On y est !
Un petit coup d'oeil rapide (et de travers) sur la 4ème de cover, avec une illustration inédite de Matthias Haddad.
Je vous invite également à faire un tour du côté de la Boîte à Heuhh, où vous trouverez une interview de Julien Heylbroeck himself à propos du jeu.
Et quoi de mieux pour terminer cet article qu'une nouvelle de notre ami Cédric Burgaud, dont vous aurez apprécié la plume durant ces derniers mois ? Un grand merci à lui.
***
Anke s’enfuyait. Encore et encore. Pendant trois jours, des soldats la traquaient bien qu’elle ait réussi à se débarrasser de tout ce qui pourrait leur permettre de la retrouver, uniforme, armes, plaques. Et pourtant, ils étaient toujours là. En travers de son chemin. Des soldats innocents qu’on envoyait pour la harceler, la fatiguer.
Puis, un jour ou l’autre, ils enverront leurs soldats d’élite. Ses anciens compagnons d’arme. Prisonniers, manipulés par des officiers aux visions étroites et totalitaires. Elle avait été leur jouet pendant un temps. Un long moment. Mais elle avait décidé de changer cela. De quitter son campement et de s’enfoncer à travers les lignes vers Warsaw, la capitale d’une Pologne dévastée par des années de conflits et dans laquelle survivait une masse insoupçonnée de civils et de déserteurs. Elle espérait rejoindre une de ses factions et survivre avec eux avant de partir vers un endroit plus calme. La campagne peut-être. Plus au nord. Puis le Danemark, la Suède ou l’Angleterre (?).
Un nouvel officier lui barra la route. Encore un qui ne comprendrait pas qu’il était déjà mort, qui ne comprendrait pas comment il allait mourir alors qu’une douleur fulgurant lui traversait les entrailles. Un de plus sur sa liste de pauvres victimes. Un de plus. Ne pouvaient-ils donc pas la laisser tranquille !?
Durant cinq jours, les rencontres continuèrent. Sa liste de morts s’allongeait. Ils venaient, équipés des armes les plus diverses que le Neureich pouvait leur fournir, mitraillettes légères, pistolets, lance-grenades, armes anti-char, lance-flammes. Toute la panoplie. Et pourtant, aucun de ceux qu’elle avait rencontrés n’avait eu le temps de s’en servir. Malheureusement, il y avait cette douleur qui lui vrillait l’estomac. A chaque fois.

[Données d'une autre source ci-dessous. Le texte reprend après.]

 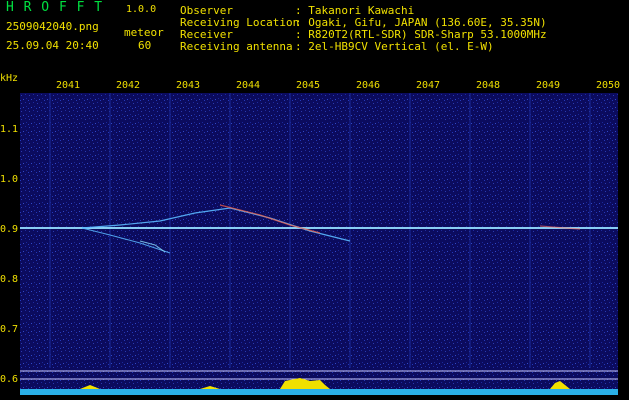 I want to click on x-tick-2046: 2046, so click(x=368, y=86).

Elle eut trois jours de répit. Trois jours qu’elle goûta avidement car ils seraient ses derniers. Et ses plus beaux. Elle avança encore parmi les ruines, ne cherchant plus à se cacher et profitant du soleil qui avait miraculeusement percé la couche nuageuse. Le quatrième jour, aux pieds d’un moulin, elle s’assit, résignée. Elle savait ; elle l’avait vu, cheminant parmi les décombres, sûr de lui et désarmé.
Il la trouva ainsi, dos au mur du moulin dont les ailes ne tournaient plus depuis longtemps.

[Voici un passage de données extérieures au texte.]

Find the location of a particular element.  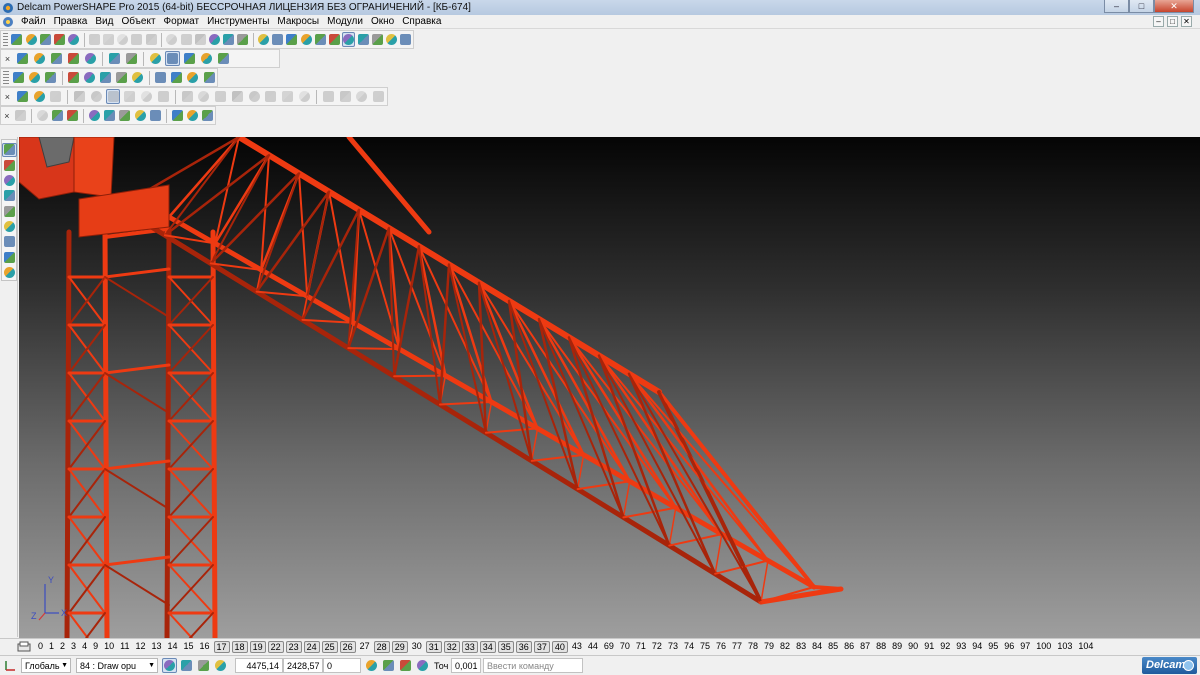

workplane-align-icon is located at coordinates (422, 666).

- C’est la fin Anke. Ta désertion s’arrête là, lui dit-il.
- Je sais. Mais pendant trois jours, j’ai été libre.
- C’est ce que tu crois. Personne n’est libre, personne.
Anke sourit.
- Tu te trompes, Jürgen. Nous sommes toujours libres.

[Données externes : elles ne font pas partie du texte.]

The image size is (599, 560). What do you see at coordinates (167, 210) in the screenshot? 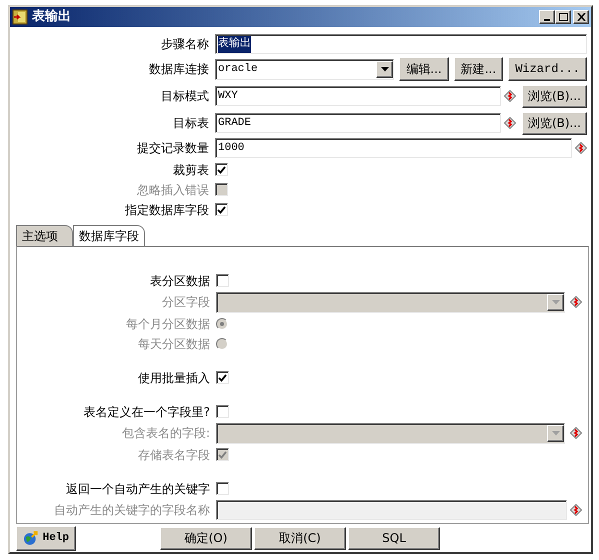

Sans rien ajouter d’autre, Anke leva son poing fermé sur un pistolet, ferma les yeux et tira. Jürgen, interloqué, la regarda longuement après qu’elle se soit libérée. Son visage avait une expression qu’il n’avait jamais vue sur les visages qu’il côtoyait. Une expression qu’il n’avait jamais eue et qu’il n’aurait probablement jamais. Une expression de sérénité. Une expression de liberté.